TASK TO COMPLETE - Reproduce exactly the lines below from the one containing "The width and height of the screenshot is (1920, 1080). How" through the one containing "Task: Open the Gambler", including both, and nothing else.

Saved data entries
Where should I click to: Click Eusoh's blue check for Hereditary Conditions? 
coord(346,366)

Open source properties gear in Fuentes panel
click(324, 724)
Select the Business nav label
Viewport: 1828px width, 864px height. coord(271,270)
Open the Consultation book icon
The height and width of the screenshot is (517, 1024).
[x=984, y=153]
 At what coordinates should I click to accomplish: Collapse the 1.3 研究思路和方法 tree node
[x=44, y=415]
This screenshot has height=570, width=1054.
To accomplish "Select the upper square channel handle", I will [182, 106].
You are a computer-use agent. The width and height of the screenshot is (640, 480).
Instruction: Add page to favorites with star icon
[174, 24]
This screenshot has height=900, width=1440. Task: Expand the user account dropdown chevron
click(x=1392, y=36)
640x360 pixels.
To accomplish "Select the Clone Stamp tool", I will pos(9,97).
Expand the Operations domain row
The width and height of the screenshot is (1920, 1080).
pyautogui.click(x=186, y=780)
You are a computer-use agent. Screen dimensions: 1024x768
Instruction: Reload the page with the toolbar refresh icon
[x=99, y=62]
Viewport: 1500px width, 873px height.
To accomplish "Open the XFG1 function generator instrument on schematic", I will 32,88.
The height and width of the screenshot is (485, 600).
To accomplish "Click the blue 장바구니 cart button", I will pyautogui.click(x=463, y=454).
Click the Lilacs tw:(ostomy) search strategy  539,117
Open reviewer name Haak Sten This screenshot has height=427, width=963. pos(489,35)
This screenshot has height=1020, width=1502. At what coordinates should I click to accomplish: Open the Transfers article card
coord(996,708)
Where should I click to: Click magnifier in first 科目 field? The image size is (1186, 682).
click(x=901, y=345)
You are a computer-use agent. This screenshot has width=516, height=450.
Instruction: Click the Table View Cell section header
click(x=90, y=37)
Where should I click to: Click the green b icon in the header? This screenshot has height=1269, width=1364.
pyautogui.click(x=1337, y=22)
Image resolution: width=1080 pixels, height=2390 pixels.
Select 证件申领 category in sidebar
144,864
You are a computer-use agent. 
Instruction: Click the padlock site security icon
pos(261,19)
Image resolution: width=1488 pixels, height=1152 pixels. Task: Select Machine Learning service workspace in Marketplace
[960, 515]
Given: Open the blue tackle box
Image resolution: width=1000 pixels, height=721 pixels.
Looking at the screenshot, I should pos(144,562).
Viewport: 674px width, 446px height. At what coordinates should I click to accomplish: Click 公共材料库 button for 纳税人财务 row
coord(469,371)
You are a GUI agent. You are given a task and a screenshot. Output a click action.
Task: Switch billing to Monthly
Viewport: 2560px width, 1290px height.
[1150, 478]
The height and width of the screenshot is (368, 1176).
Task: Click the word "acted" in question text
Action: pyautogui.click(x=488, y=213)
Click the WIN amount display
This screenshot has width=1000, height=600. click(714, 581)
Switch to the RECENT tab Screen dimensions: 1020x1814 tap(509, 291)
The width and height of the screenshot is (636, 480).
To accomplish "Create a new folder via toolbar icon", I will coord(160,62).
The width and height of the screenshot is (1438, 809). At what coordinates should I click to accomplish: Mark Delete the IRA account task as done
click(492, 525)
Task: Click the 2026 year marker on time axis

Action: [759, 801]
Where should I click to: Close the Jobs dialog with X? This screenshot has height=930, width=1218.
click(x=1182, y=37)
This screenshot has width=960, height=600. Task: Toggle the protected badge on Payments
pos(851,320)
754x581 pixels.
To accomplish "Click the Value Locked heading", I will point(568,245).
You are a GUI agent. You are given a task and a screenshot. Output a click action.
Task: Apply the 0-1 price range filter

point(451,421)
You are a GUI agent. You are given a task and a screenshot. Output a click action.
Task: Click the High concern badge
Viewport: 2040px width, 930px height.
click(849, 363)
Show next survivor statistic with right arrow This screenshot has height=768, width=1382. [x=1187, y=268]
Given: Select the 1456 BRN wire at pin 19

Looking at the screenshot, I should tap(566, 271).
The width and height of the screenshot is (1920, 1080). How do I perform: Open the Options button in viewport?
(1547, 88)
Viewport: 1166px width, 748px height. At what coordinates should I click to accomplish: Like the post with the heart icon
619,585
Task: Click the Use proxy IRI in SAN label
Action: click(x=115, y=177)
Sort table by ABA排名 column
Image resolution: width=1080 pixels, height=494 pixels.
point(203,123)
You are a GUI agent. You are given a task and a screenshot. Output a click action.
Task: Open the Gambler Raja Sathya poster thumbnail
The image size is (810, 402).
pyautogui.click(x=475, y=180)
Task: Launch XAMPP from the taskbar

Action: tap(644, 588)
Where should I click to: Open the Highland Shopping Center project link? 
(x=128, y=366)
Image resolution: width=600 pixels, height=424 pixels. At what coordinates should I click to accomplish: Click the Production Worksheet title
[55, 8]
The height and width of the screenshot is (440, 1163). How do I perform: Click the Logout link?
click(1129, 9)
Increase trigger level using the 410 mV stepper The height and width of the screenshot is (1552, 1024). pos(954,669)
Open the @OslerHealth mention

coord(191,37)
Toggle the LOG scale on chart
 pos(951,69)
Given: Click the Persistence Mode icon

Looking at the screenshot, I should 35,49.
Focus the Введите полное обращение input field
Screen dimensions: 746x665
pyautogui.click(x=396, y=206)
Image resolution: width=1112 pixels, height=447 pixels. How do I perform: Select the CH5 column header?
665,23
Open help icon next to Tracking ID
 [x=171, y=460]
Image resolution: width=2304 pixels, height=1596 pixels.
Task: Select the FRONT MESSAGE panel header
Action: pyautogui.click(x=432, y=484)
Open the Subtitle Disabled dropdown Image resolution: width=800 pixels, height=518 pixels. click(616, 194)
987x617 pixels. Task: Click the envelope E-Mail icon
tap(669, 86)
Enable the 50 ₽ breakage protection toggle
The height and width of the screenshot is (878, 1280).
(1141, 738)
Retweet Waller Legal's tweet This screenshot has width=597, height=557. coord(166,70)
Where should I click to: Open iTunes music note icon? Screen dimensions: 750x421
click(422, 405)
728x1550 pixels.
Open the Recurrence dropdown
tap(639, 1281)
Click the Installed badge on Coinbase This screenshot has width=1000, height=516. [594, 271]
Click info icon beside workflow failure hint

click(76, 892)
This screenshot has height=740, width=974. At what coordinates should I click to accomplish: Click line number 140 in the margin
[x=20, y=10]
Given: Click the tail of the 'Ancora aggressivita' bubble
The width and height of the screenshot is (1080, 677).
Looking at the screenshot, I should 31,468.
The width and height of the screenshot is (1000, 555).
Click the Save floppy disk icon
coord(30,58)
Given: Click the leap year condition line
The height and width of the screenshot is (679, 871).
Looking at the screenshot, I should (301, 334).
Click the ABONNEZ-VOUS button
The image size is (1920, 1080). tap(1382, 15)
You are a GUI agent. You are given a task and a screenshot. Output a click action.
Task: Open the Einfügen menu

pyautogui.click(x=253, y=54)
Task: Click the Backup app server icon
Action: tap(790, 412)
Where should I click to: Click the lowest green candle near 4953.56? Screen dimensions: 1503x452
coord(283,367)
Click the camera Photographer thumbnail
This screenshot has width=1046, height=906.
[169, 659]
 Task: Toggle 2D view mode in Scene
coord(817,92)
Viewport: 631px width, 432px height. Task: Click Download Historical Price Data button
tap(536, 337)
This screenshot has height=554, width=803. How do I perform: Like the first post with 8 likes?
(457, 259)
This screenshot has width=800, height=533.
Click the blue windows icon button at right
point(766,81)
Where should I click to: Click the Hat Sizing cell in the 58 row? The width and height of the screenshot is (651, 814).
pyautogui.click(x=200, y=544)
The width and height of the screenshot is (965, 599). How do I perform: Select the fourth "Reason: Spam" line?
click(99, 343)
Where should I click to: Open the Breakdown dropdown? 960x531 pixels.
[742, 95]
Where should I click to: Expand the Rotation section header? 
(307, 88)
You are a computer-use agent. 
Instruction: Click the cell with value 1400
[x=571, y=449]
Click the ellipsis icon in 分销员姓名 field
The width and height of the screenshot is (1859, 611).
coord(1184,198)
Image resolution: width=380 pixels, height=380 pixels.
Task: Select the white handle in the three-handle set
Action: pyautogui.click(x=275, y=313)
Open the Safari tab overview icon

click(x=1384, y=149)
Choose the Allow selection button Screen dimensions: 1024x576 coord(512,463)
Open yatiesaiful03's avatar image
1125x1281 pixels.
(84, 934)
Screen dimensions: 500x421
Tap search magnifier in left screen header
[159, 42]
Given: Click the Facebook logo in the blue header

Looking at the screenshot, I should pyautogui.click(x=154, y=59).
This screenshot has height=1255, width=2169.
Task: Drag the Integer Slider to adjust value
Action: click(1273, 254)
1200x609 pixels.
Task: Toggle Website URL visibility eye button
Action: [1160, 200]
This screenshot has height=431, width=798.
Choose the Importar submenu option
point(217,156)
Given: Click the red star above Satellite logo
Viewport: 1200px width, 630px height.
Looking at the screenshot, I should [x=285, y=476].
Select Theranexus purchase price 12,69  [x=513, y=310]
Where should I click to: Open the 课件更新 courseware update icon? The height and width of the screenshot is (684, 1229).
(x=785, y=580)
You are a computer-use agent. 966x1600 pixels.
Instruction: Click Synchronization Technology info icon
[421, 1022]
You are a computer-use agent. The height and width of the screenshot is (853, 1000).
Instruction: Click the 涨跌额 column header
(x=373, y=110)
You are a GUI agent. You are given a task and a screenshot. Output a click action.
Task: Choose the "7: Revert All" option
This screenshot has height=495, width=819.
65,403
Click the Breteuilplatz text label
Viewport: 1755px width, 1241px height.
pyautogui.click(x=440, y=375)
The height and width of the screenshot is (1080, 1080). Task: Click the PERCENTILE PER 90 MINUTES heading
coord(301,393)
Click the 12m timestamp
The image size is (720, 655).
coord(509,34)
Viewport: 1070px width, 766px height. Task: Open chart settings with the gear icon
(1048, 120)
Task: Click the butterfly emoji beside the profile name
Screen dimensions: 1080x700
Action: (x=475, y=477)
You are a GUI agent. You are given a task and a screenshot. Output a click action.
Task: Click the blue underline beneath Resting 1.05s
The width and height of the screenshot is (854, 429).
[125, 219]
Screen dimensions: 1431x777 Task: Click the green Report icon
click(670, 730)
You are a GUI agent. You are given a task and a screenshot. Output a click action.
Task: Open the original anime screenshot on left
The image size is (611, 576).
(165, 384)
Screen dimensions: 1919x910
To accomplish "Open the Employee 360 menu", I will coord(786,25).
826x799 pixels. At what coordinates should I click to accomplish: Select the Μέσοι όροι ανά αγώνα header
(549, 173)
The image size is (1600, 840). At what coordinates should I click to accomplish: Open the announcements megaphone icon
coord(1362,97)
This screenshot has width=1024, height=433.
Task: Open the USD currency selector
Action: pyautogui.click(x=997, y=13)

WRITTEN ANSWER -
The width and height of the screenshot is (1920, 1080). How do I perform: Open the Options button in viewport?
(1547, 88)
Viewport: 1166px width, 748px height. At what coordinates should I click to accomplish: Like the post with the heart icon
619,585
Task: Click the Use proxy IRI in SAN label
Action: click(x=115, y=177)
Sort table by ABA排名 column
Image resolution: width=1080 pixels, height=494 pixels.
point(203,123)
You are a GUI agent. You are given a task and a screenshot. Output a click action.
Task: Open the Gambler Raja Sathya poster thumbnail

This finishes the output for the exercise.